Isabel San Sebastián-ABC

  • El Rey está hoy más indefenso ante los ataques lanzados por la extrema izquierda con el beneplácito hipócrita del PSOE

El Gobierno ha ganado una batalla crucial en la guerra que libra contra la Constitución garante de una España unida de ciudadanos libres e iguales. El Gobierno encabezado por Pedro Sánchez, y no Iglesias, o Podemos, o el separatismo, o cualquier otro elemento ajeno al socialista que lo preside. Los socios Frankenstein del veraneante en un palacio cedido al Estado por don Juan Carlos están evidentemente encantados con su expulsión del país, pero es él, Sánchez, quien lideró desde un principio la ofensiva destinada a forzar el destierro del Rey Emérito, que es tanto como decir el destierro de la Transición, del viaje ejemplar de la Ley a la Ley a través de la Ley que condujo a los españoles de la dictadura a la democracia sin más derramamiento de sangre que el causado por el terrorismo, en su inmensa mayoría etarra.

Al Gobierno nunca le gustó esa travesía pacífica. Al PSOE de Zapatero y Sánchez, tampoco. Este socialismo, el único que sobrevive hoy día, reniega de lo que en todo el mundo occidental es considerado un proceso digno de ser imitado y habría preferido una ruptura violenta que nos devolviera a 1936 decantando la Guerra Civil en un sentido opuesto al que tuvo, por supuesto. Este socialismo, el que padecemos, radicalmente distinto del encarnado por Felipe González u otros antiguos dirigentes del partido del puño y la rosa, comenzó a demoler la Transición con la Ley de Memoria Histórica, cuyo propósito no era otro que reescribir la Historia adaptándola a su gusto y perseguir de manera póstuma a los vencedores de esa contienda como si así pudieran cambiar los hechos acaecidos. Este socialismo, el que se hizo con el poder pactando con golpistas corruptos, herederos de asesinos, comunistas sospechosos de haber recibido financiación ilegal y demás ralea ajena a cualquier consenso constitucional, está empeñado en derribar el régimen surgido del 78, aunque tal demolición suponga la destrucción de España. Los independentistas que lo sostienen, tanto vascos como catalanes, no aspiran a otra cosa, desde luego. Y están henchidos de gozo. Han encontrado en Pedro Sánchez al tonto útil dispuesto a cumplir finalmente sus planes, empezando por la voladura de la piedra angular que sustenta el edificio: la Corona.

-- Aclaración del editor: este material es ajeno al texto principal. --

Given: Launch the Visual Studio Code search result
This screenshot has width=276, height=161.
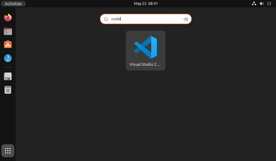Looking at the screenshot, I should coord(146,50).
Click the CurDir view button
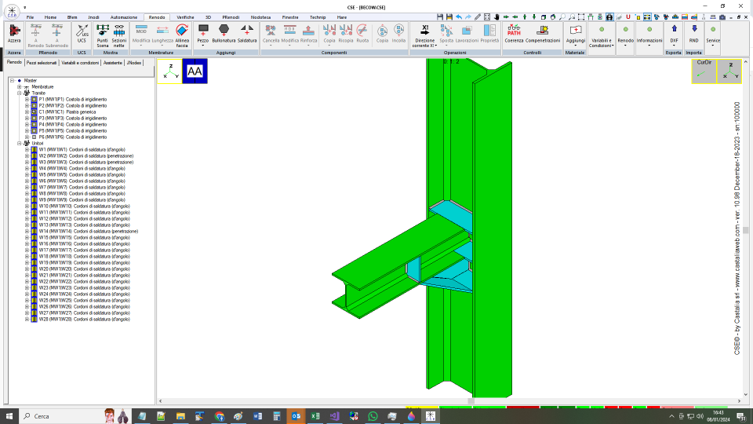Viewport: 753px width, 424px height. [704, 71]
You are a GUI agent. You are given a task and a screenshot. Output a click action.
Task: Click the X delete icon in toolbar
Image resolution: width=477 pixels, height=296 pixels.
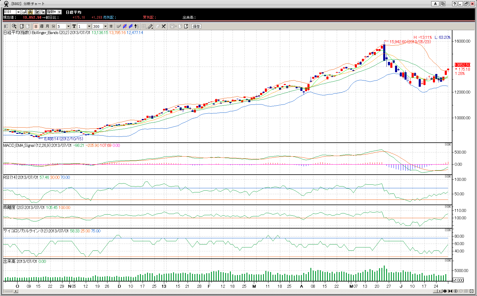164,26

Don Juan Carlos ahora era ya lo de menos. Un símbolo de hondo significado, pero símbolo al fin y al cabo. Don Felipe es lo de más. El auténtico objetivo de la campaña desatada por la Moncloa y sus medios afines contra su padre. De no haber hallado un pretexto en las grabaciones de un policía de cloaca y las acusaciones de una «amiga» de pago, los impulsores de la operación se habrían agarrado a cualquier otra cosa. Porque lo que buscan es debilitar al Rey que plantó cara a los golpistas catalanes cuando nadie más se atrevía. Desacreditar a la institución que representa al conjunto de los españoles, más allá de procedencias o ideologías. Minar los cimientos de la Nación. Y lamentablemente, lo han conseguido. Don Felipe está hoy más solo e indefenso ante el peligro; es más vulnerable a los ataques lanzados desde la extrema izquierda con el beneplácito hipócrita de un PSOE que finge defender lo que en realidad está deseando ver caer. El gesto de su progenitor, tan inútil como insólito en la patria de los Pujol, los Ere andaluces o los Bárcenas, no le librará del acoso. No tiene torre o alfil que lo protejan. La próxima vez sus enemigos irán a por el jaque mate.